Text excerpt:
# # # # # # #
All of lore.kernel.org
 help / color / mirror / Atom feed
From: Taylor Blau <me@ttaylorr.com>
To: Derrick Stolee via GitGitGadget <gitgitgadget@gmail.com>
Cc: git@vger.kernel.org, szeder.dev@gmail.com,
	Derrick Stolee <derrickstolee@github.com>,
	Derrick Stolee <dstolee@microsoft.com>
Subject: Re: [PATCH 10/15] midx: use chunk-format API in write_midx_internal()
Date: Tue, 8 Dec 2020 13:42:05 -0500	[thread overview]
Message-ID: <X8/I/RzXZksio+ri@nand.local> (raw)
In-Reply-To: <f2f78ee1054f64fe767335c4b0c77ba2fbec5fae.1607012215.git.gitgitgadget@gmail.com>

On Thu, Dec 03, 2020 at 04:16:49PM +0000, Derrick Stolee via GitGitGadget wrote:
> From: Derrick Stolee <dstolee@microsoft.com>
>
> The chunk-format API allows automatically writing the table of contents
> for a chunk-based file format when using an array of "struct
> chunk_info"s. Update write_midx_internal() to use this strategy, which
> also simplifies the chunk writing loop. This loop will be replaced with
> a chunk-format API call in an upcoming change.
>
> Signed-off-by: Derrick Stolee <dstolee@microsoft.com>
> ---
>  midx.c | 96 +++++++++++++---------------------------------------------
>  1 file changed, 21 insertions(+), 75 deletions(-)
>
> diff --git a/midx.c b/midx.c
> index ce6d4339bd..0548266bea 100644
> --- a/midx.c
> +++ b/midx.c
> @@ -11,6 +11,7 @@
>  #include "trace2.h"
>  #include "run-command.h"
>  #include "repository.h"
> +#include "chunk-format.h"
>
>  #define MIDX_SIGNATURE 0x4d494458 /* "MIDX" */
>  #define MIDX_VERSION 1
> @@ -799,15 +800,14 @@ static int write_midx_large_offsets(struct hashfile *f,
>  static int write_midx_internal(const char *object_dir, struct multi_pack_index *m,
>  			       struct string_list *packs_to_drop, unsigned flags)
>  {
> -	unsigned char cur_chunk, num_chunks = 0;
> +	unsigned char num_chunks = 0;
>  	char *midx_name;
>  	uint32_t i;
>  	struct hashfile *f = NULL;
>  	struct lock_file lk;
>  	struct write_midx_context ctx = { 0 };
>  	uint64_t header_size = 0;
> -	uint32_t chunk_ids[MIDX_MAX_CHUNKS + 1];
> -	uint64_t chunk_offsets[MIDX_MAX_CHUNKS + 1];
> +	struct chunk_info chunks[MIDX_MAX_CHUNKS];
>  	int pack_name_concat_len = 0;
>  	int dropped_packs = 0;
>  	int result = 0;
> @@ -923,7 +923,6 @@ static int write_midx_internal(const char *object_dir, struct multi_pack_index *
>  	if (ctx.m)
# # # # # # #
Job: Retype everything in the mailing list message from "All of lore.kernel.org" down to "Message-ID: <X8/I/RzXZksio+ri@nand.local> (raw)". Rely on nothing but the mailing list message.

Recorded data:
# # # # # # #
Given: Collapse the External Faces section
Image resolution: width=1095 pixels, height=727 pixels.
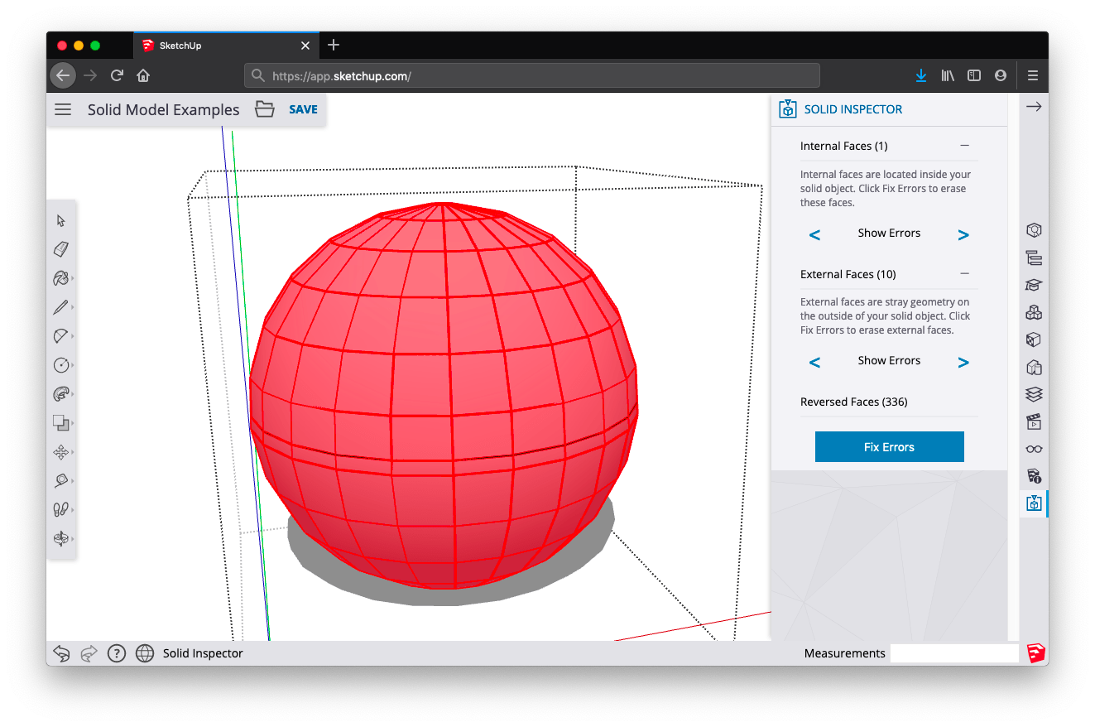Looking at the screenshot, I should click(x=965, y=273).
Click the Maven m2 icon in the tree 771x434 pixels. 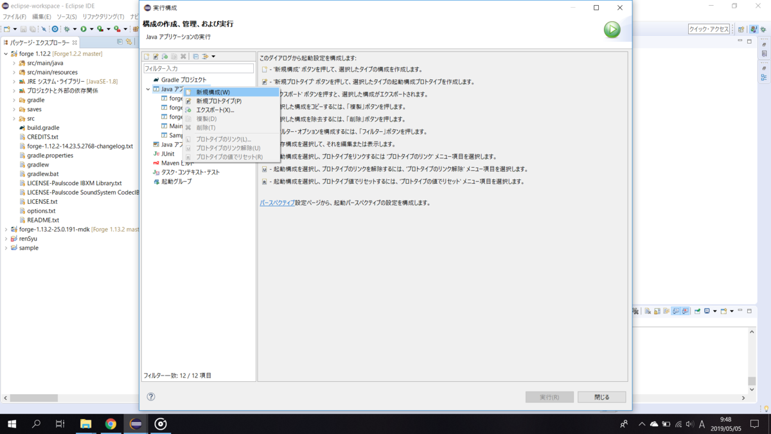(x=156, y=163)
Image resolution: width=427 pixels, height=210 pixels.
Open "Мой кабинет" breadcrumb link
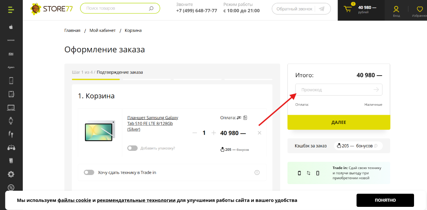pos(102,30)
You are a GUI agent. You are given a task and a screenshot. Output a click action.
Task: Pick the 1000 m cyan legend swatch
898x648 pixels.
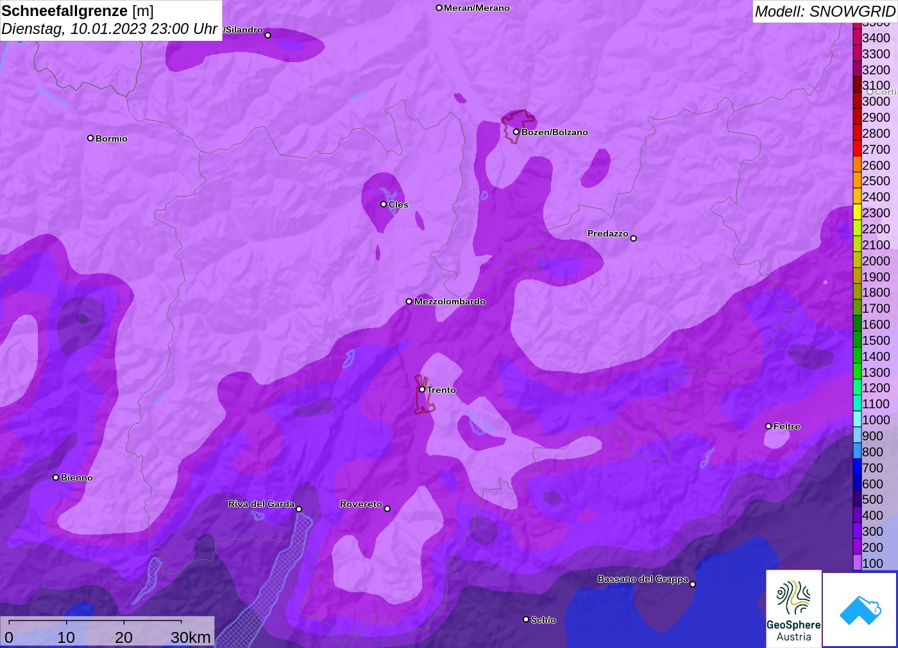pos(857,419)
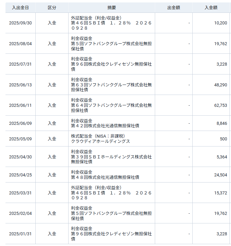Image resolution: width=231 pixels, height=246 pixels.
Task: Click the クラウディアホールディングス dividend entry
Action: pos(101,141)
# # # # # # #
Full solution:
All of lore.kernel.org
 help / color / mirror / Atom feed
From: Taylor Blau <me@ttaylorr.com>
To: Derrick Stolee via GitGitGadget <gitgitgadget@gmail.com>
Cc: git@vger.kernel.org, szeder.dev@gmail.com,
	Derrick Stolee <derrickstolee@github.com>,
	Derrick Stolee <dstolee@microsoft.com>
Subject: Re: [PATCH 10/15] midx: use chunk-format API in write_midx_internal()
Date: Tue, 8 Dec 2020 13:42:05 -0500	[thread overview]
Message-ID: <X8/I/RzXZksio+ri@nand.local> (raw)